Encyclopedie van Zeeland

Kon. Zeeuwsch Genootschap der Wetenschappen (1982)

Gepubliceerd op 24-11-2020

Sander van HOEK

betekenis & definitie

(Rotterdam 19 dec. 1757-Middelburg 4 okt. 1816). Studeerde godgeleerdheid te Groningen, waarna hij achtereenvolgens als predikant bevestigd werd te Gandersum (Oost-Friesland) op 4 november 1781, te Wadenooien op 20 november 1785 en te Aalberg en Heesbeen op 15 maart 1789.

Sinds 1807 was hij predikant bij de Engelse gemeente te Middelburg (en Vlissingen).

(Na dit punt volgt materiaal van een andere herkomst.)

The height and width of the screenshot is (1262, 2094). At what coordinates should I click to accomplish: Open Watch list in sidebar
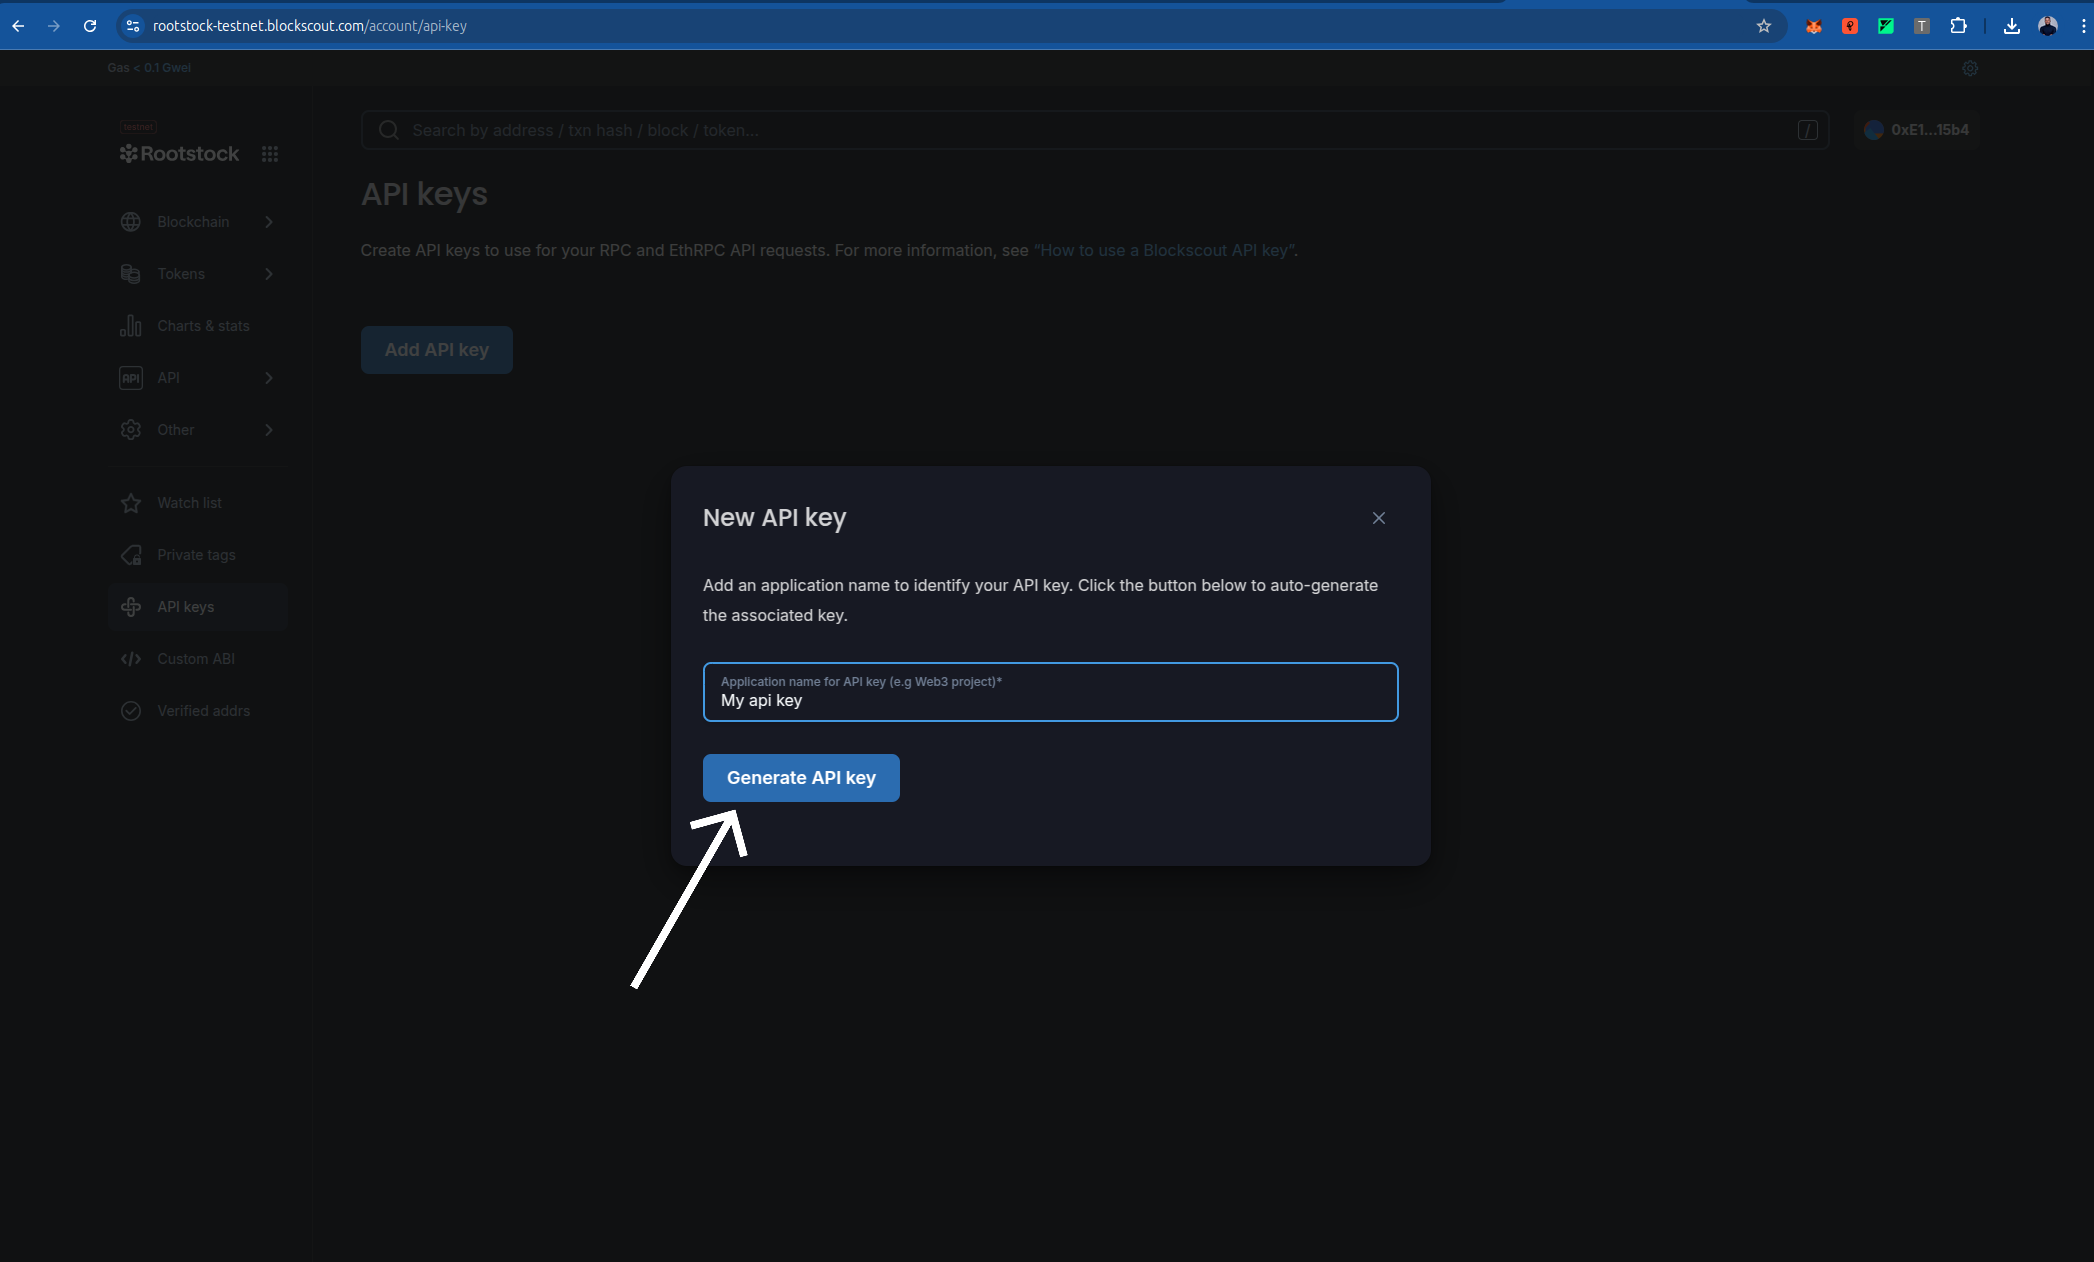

Hij heeft geschreven: Gedenkwaardigheden uit de geschiedenis der Israëlieten... (Amsterdam 1805); Natuur- en geschiedkundige beschrijving van den verschrikkelijken watervloed 14/15 van Louwmaand 1808 (Haarlem 1808/09); en Geschiedkundig verhaal van de landing en den inval der Engelschen in Zeeland in het jaar 1809, eerste deel (Haarlem 1810). Verder heeft hij verscheidene werken vertaald, o.a. een bijbelse geschiedenis en een kerkgeschiedenis van J.J.F. Schmid.LITERATUUR

Biographisch woordenboek Prot. godgeleerden IV. Van Alphen, Kerkelijk handboek, Bijlage 160 (1903). N.N.B.W. VII en VIII.